[Gegevens voor het lokaliseren van woorden en elementen]
^^^^^^^^^^^^^^^^

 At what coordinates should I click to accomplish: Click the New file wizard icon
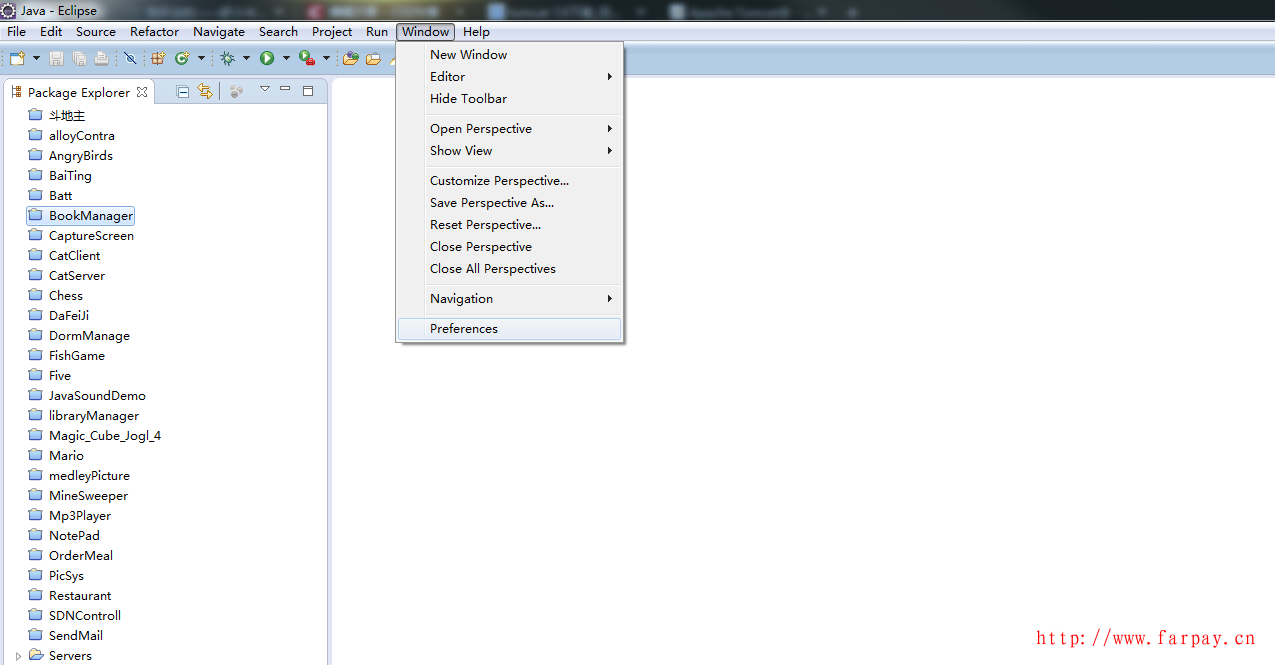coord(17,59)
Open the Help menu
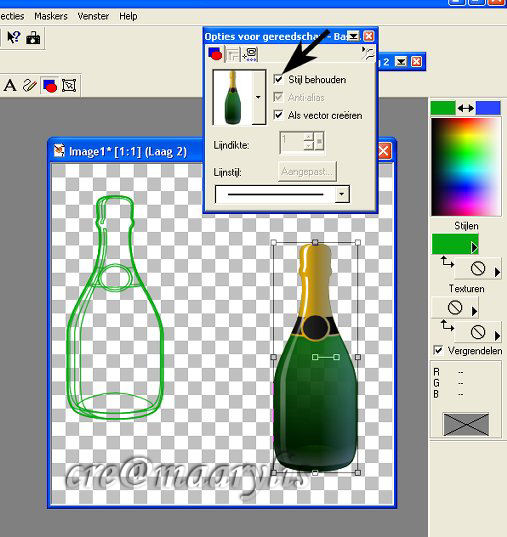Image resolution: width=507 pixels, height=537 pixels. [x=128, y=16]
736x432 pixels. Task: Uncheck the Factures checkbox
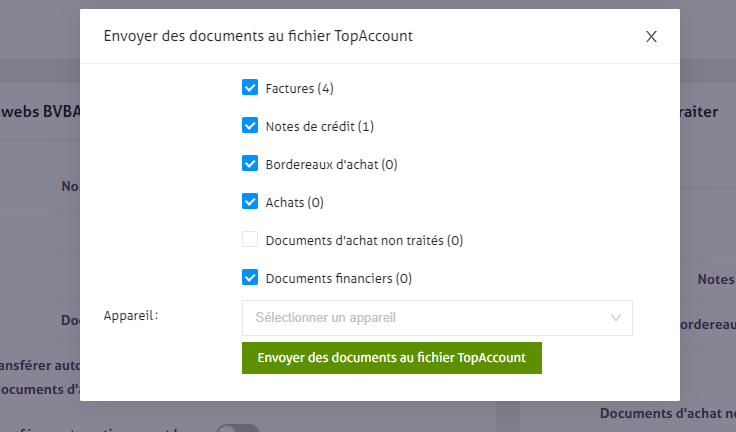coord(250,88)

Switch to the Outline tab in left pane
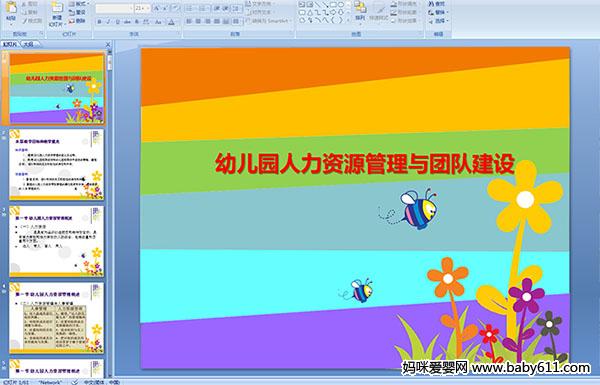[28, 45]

^^^^^^^^^^^^^^^^

Herschrijf alle gegevens hierboven met "Edit menu" in plaats van "Help menu" en laat al het overige ongewijzigd. Neem de afbeeldingen niet op in je antwoord.

◆ **Oplossing**
 At what coordinates should I click to accomplish: Click the New file wizard icon
coord(17,59)
Open the Edit menu
Image resolution: width=507 pixels, height=537 pixels. [x=128, y=16]
736x432 pixels. Task: Uncheck the Factures checkbox
coord(250,88)

Switch to the Outline tab in left pane
[28, 45]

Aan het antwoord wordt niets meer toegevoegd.